Os dados foram divulgados nesta sexta-feira (9) pelo Instituto Brasileiro de Geografia e Estatística (IBGE) e servem como referência para a correção dos benefícios previdenciários pagos a quem recebe acima do piso nacional.
No recorte por grupos de consumo, os produtos alimentícios apresentaram alta de 2,63% em 2025, enquanto os itens não alimentícios tiveram variação maior, de 4,32%. No ano anterior, a inflação dos alimentos havia sido significativamente mais elevada.
Diferenças regionais
Entre as regiões pesquisadas, Vitória apresentou a maior variação do INPC em 2025, com alta de 4,82%, influenciada principalmente pelo aumento da energia elétrica residencial e dos aluguéis. Já Campo Grande registrou a menor variação do índice, de 2,78%, puxada pela queda nos preços de alimentos como arroz, frutas e carnes.
Para segurados que passaram a receber aposentadoria, pensão ou auxílio ao longo de 2025, o reajuste será proporcional. O cálculo considera a variação do INPC desde o mês de concessão do benefício até dezembro, conforme o número de meses em que o pagamento esteve ativo.
Pagamentos e piso previdenciário
Os valores reajustados começam a ser pagos a partir de 26 de janeiro, com calendário que se estende até 6 de fevereiro, de acordo com o número final do cartão do benefício, sem considerar o dígito verificador.
Já o piso previdenciário, que acompanha o salário mínimo, foi fixado em R$ 1.621 para 2026, após reajuste de 6,79%. O impacto estimado desse aumento para os cofres públicos é de aproximadamente R$ 30,7 bilhões ao longo do ano.
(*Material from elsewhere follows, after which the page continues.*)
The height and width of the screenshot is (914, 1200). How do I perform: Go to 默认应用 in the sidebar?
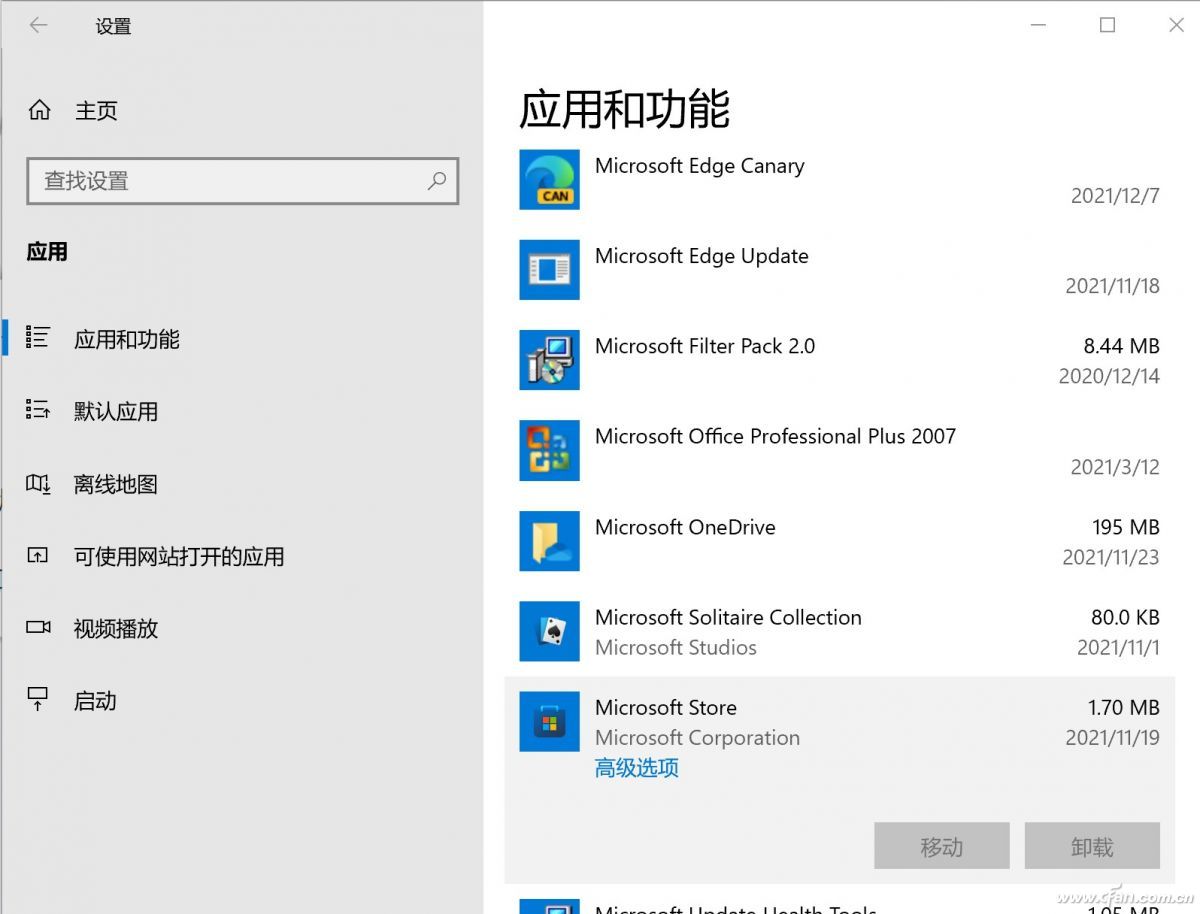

Atualmente, cerca de 21,9 milhões de benefícios pagos pelo Regime Geral de Previdência Social correspondem a até um salário mínimo, o que representa 62,5% do total de benefícios ativos no país.
Em cidades como Piracicaba, onde grande parte dos aposentados depende do INSS como principal fonte de renda, a definição do índice de reajuste é fundamental para o planejamento financeiro das famílias.